_Exercise aim:_ Start at the top of the records and, please, print each line exactly through the line that contains "Given: Select Screen", leaving out all pictures.

[Saved entries]
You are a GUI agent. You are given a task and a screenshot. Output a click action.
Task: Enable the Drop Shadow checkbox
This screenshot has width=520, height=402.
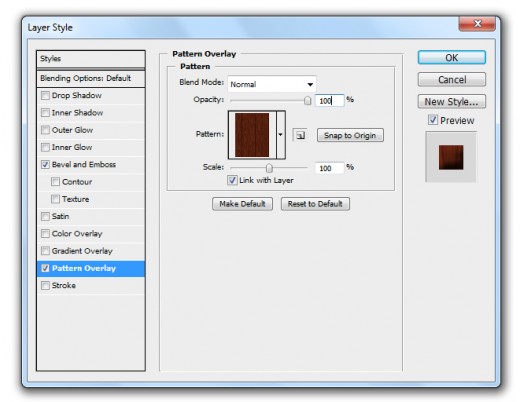coord(45,95)
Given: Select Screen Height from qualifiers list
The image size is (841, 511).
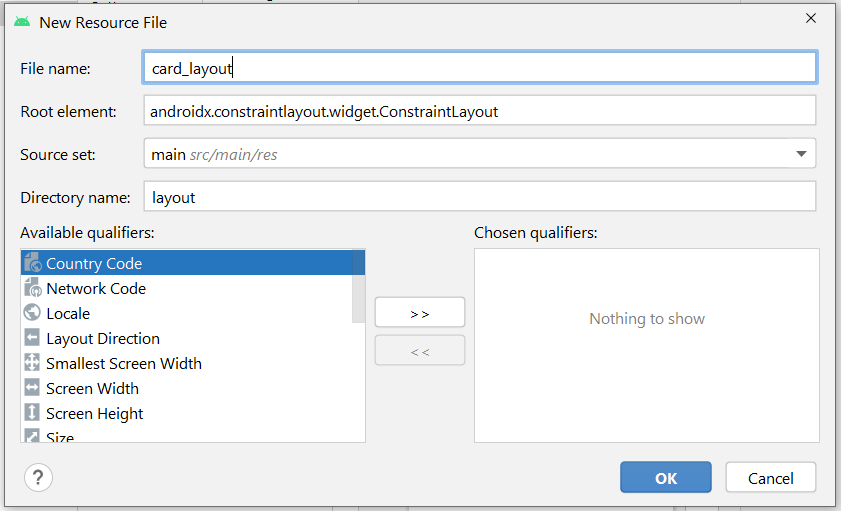Looking at the screenshot, I should click(95, 414).
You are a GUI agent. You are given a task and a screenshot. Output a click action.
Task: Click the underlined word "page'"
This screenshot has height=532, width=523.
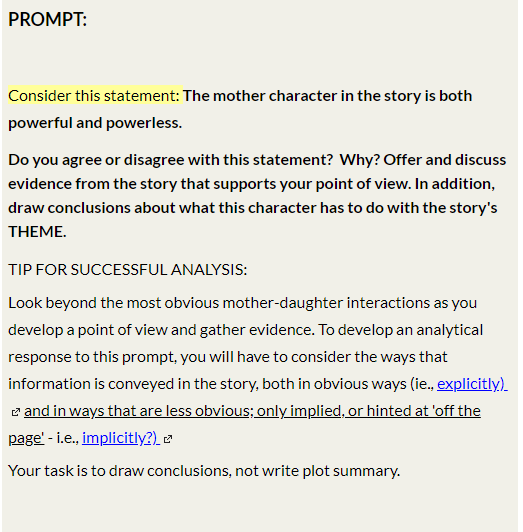click(26, 438)
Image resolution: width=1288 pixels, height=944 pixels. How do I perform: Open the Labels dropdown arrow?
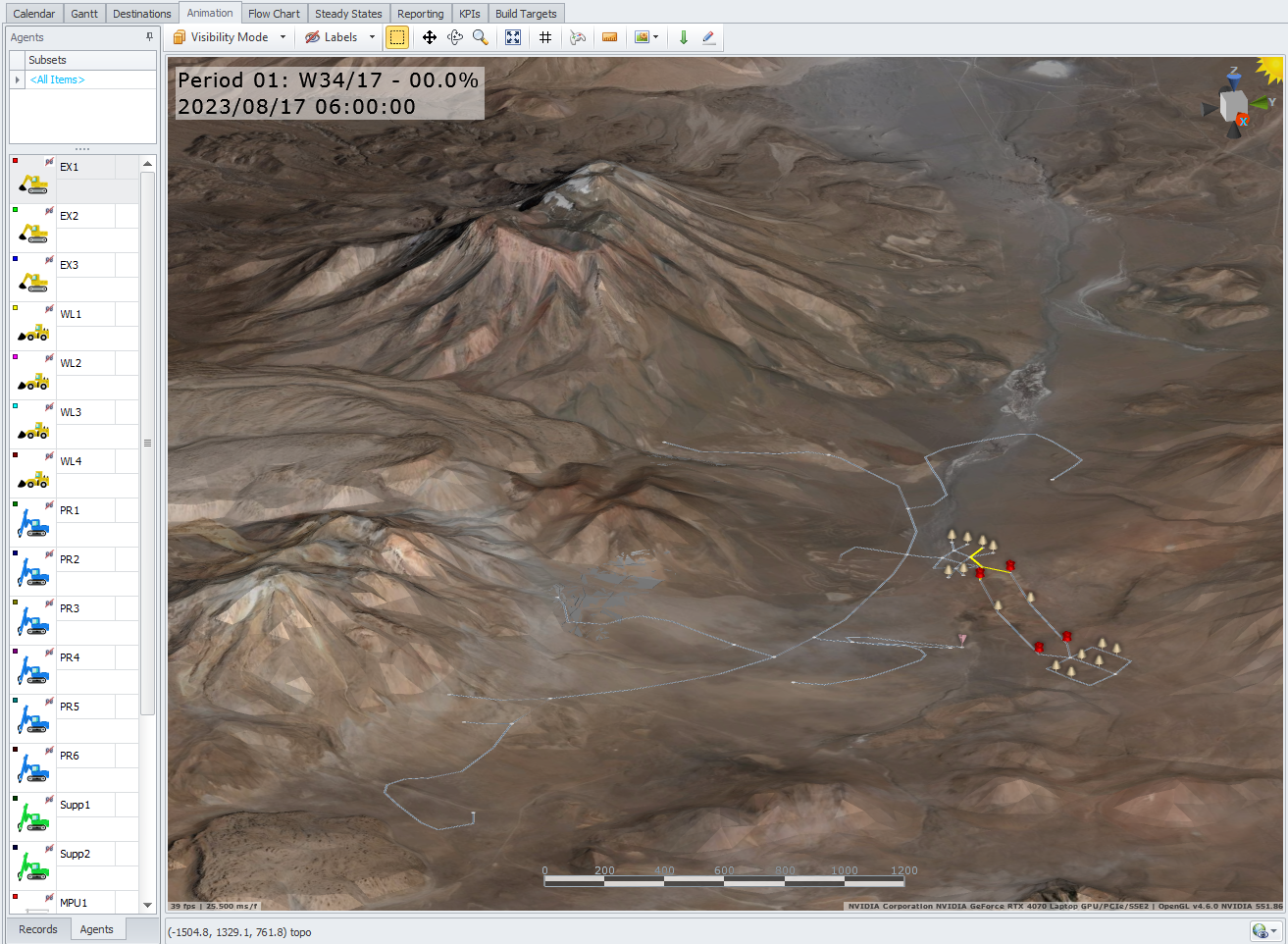372,37
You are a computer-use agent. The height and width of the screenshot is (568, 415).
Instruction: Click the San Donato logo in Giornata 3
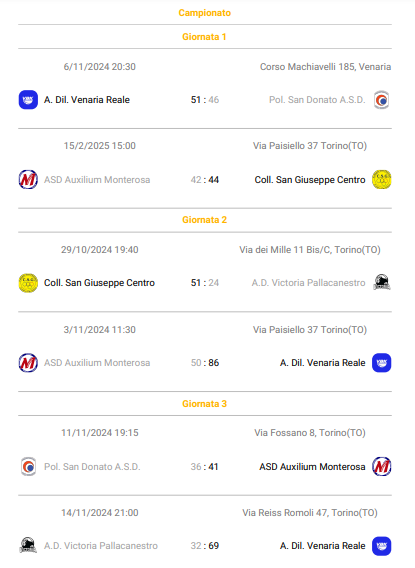(x=28, y=467)
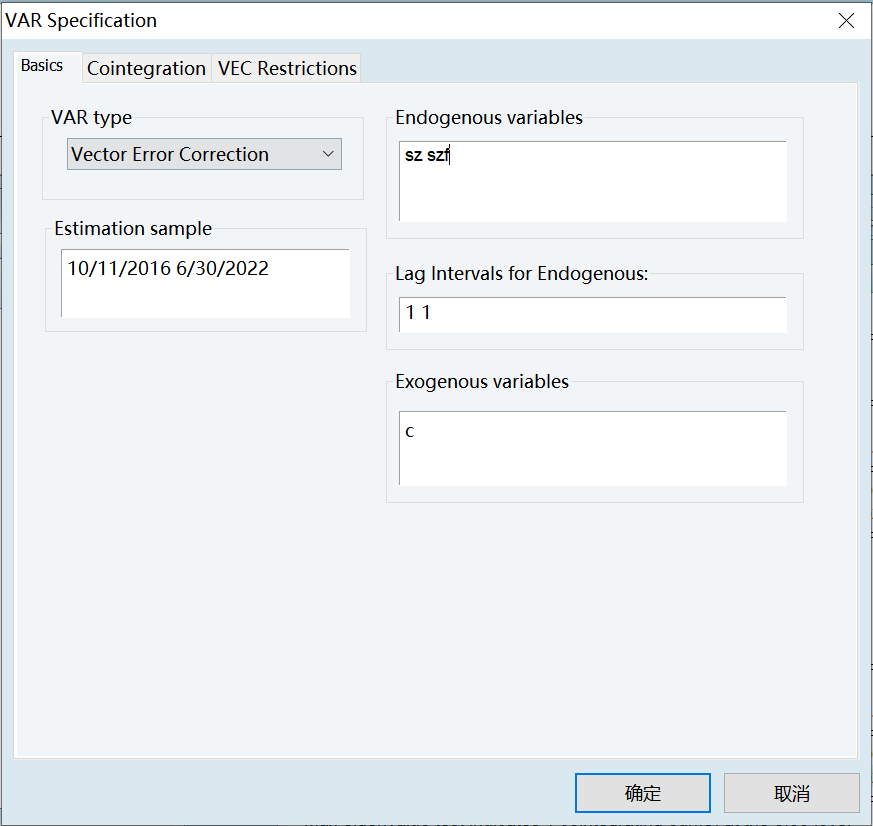This screenshot has height=826, width=873.
Task: Confirm with the 确定 button
Action: [x=642, y=793]
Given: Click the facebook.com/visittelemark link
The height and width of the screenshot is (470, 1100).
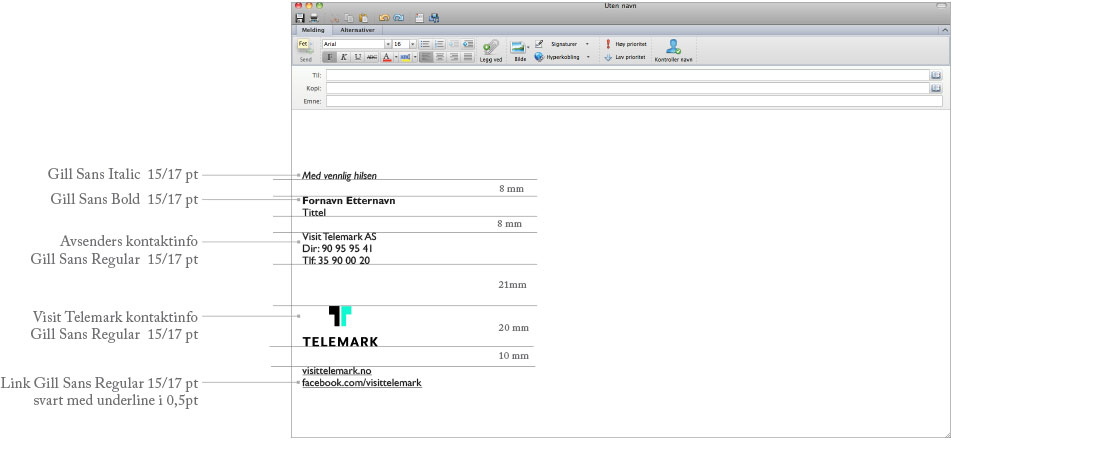Looking at the screenshot, I should click(x=361, y=383).
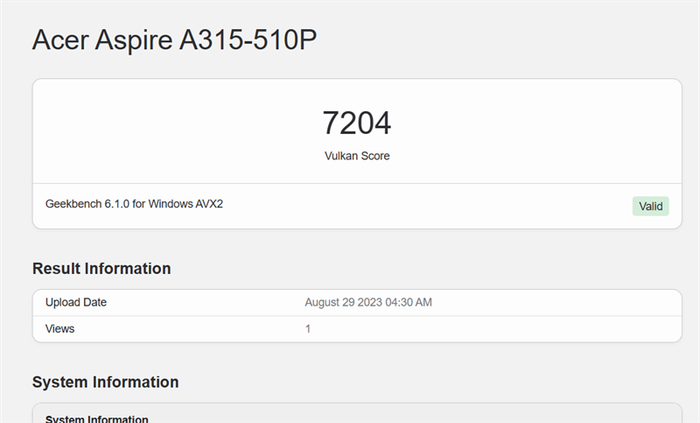
Task: Click the word Acer in the title
Action: (60, 40)
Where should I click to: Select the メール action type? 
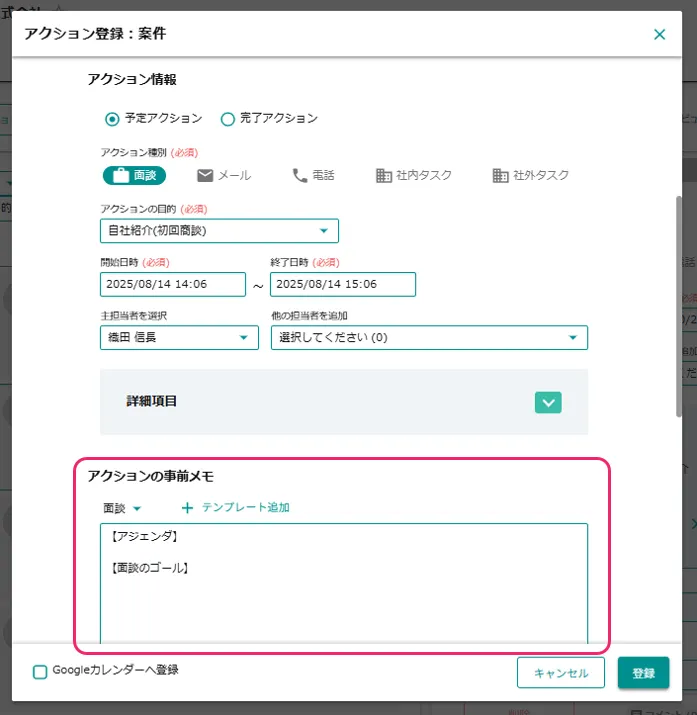coord(223,175)
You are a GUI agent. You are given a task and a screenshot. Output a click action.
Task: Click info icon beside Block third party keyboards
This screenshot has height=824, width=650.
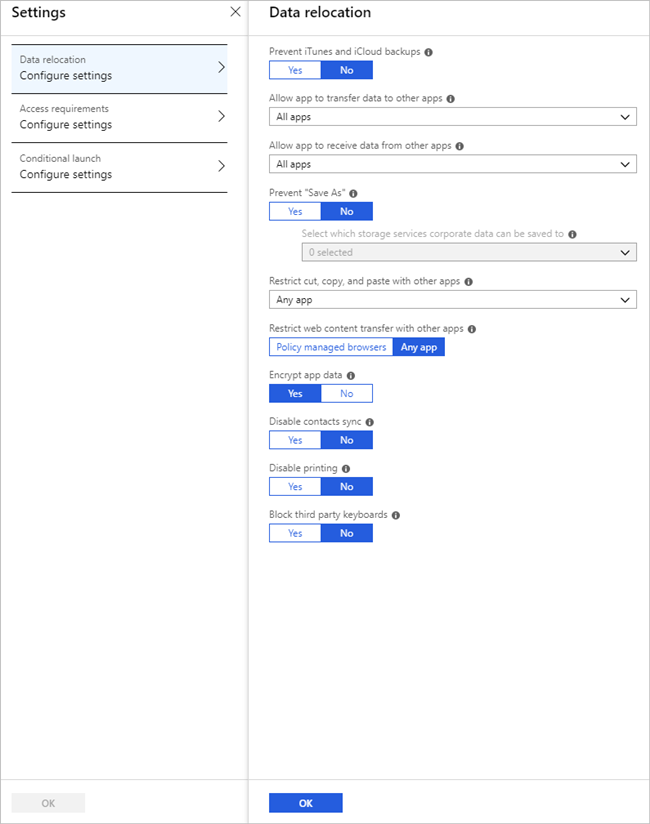coord(396,516)
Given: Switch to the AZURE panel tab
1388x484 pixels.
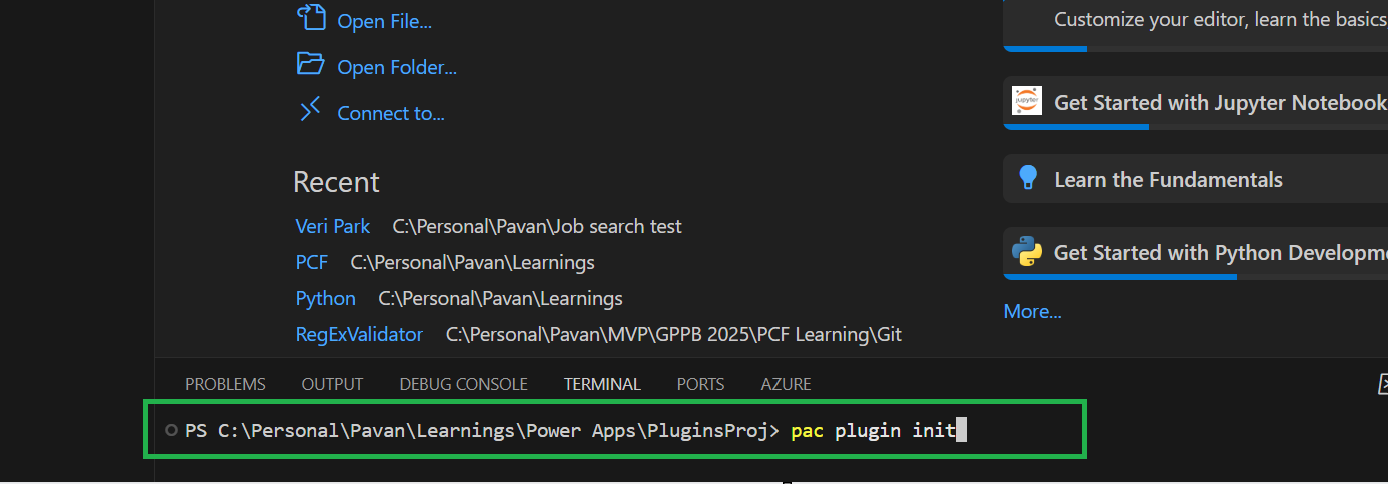Looking at the screenshot, I should tap(786, 384).
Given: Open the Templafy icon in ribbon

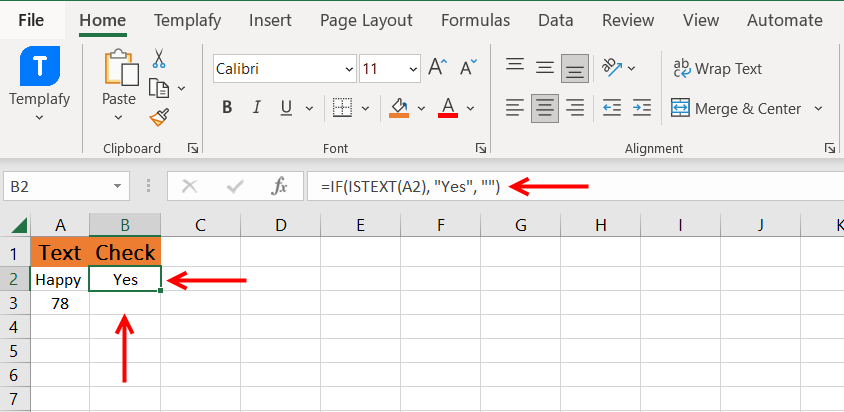Looking at the screenshot, I should pyautogui.click(x=40, y=68).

_Result of the task:_
You are a GUI agent. You are given a task and a screenshot. Output a click action.
Task: Enable the Drop Shadow checkbox
This screenshot has width=520, height=402.
coord(45,95)
Given: Select Screen Height from qualifiers list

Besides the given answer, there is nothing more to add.